El presidente del gobierno español, Mariano Rajoy, argumentando que el referéndum viola el marco legal y la constitución, se ha mantenido en su terca oposición a articular un mecanismo por el cual los catalanes puedan manifestarse libremente en contra o a favor de la independencia, como lo hiciera en 2014 el Reino Unido en un ejercicio democrático ejemplar y lúcido con el referéndum sobre la independencia escocesa. Confiado en que el repunte de la economía, la balcanización política catalana (que tristemente evoca lo que narra George Orwell en su Homenaje a Cataluña) y el desgaste de tres votaciones no vinculantes previas, harían recular al gobierno catalán, Madrid ha decidido, a contrapelo de Miguel de Unamuno, que es mejor vencer que convencer. Estar a favor de un referéndum no te convierte en independentista; te convierte en demócrata. Y no hay que olvidar que la demanda de los catalanes, a través de medios legales y democráticos para expresar su voluntad con respecto a un futuro político con España ha sido constantemente rechazada con una terquedad reaccionaria. Ello explica por qué cuatro de cada cinco catalanes apoyan el que se vote en un referéndum, más allá de si suscriben o no la independencia.

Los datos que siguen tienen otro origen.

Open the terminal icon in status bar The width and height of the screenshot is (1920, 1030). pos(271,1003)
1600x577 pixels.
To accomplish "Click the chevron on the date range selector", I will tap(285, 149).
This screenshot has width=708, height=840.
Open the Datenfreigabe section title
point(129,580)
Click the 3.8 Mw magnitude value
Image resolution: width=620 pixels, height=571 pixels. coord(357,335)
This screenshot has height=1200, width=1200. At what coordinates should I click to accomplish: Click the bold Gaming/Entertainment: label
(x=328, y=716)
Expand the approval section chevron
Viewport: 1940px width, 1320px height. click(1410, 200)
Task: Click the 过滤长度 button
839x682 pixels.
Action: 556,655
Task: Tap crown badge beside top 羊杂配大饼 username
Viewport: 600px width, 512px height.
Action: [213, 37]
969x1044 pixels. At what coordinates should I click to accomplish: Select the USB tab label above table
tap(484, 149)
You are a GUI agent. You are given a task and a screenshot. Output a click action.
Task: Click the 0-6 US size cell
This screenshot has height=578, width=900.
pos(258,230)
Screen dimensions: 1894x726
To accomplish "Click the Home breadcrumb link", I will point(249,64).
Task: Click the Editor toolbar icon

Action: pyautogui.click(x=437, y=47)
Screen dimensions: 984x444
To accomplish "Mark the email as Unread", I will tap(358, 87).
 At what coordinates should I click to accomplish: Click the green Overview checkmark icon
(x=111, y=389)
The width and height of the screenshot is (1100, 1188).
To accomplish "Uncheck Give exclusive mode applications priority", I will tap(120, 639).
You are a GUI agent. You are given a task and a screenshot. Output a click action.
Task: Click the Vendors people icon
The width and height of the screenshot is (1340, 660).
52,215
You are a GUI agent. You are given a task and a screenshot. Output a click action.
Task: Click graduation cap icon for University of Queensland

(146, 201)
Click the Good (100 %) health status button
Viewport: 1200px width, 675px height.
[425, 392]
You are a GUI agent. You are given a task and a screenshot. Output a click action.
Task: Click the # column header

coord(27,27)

Confieso que escribo esto con sentimientos encontrados. De pequeño, y con el trasfondo de la represión de la dictadura franquista a la cultura y lengua catalanas, en casa se discutía, en catalán, la aspiración de autodeterminación de Cataluña para un día forjar su propio destino. Pero si pudiera votar el 1 de octubre, no sé en qué sentido lo haría. De entrada, como Einstein, considero que el nacionalismo de cualquier signo “es una enfermedad infantil. Es el sarampión de la humanidad”. Temo que si Cataluña defiende su identidad como diferente a todos los demás, de unos frente a otros, corre el peligro de perder referencias para hacerse oír en el mundo. Su naturaleza cosmopolita, plural, tolerante y abierta, uno de sus más grandes resortes de bienestar, prosperidad y vitalidad cultural y social, podrían dar pie a la polarización y un ensimismamiento y parroquialismo preocupantes, que en algunas instancias, hoy ya se palpan. Es evidente, a pesar de la campaña lanzada desde Madrid para suprimir el voto, inspirar miedo y hostigar legalmente a quienes apoyan la celebración vinculante del referéndum, que Cataluña puede existir sin ser parte de España, pero difícilmente puede existir -sobre todo dada su vocación pro-europea- sin ser parte de la UE. Y Europa no quiere en estos momentos tener que lidiar con un proceso separatista a su interior.

Es cierto que al final del día, lo único que tendrían que hacer los catalanes es esperar al relevo generacional. Los catalanes más jóvenes están abrumadoramente a favor de la independencia. Y eso hace que un acuerdo pactado pueda ser más fácil ahora que en diez años; en veinte años podría ser imposible. Hoy está en juego no sólo el derecho del pueblo catalán a decidir y emitir un voto; también lo está el alma democrática de España, permitiendo el referéndum y abocándose a convencer –y no intimidar- a los catalanes de por qué es mejor quedarse que partir.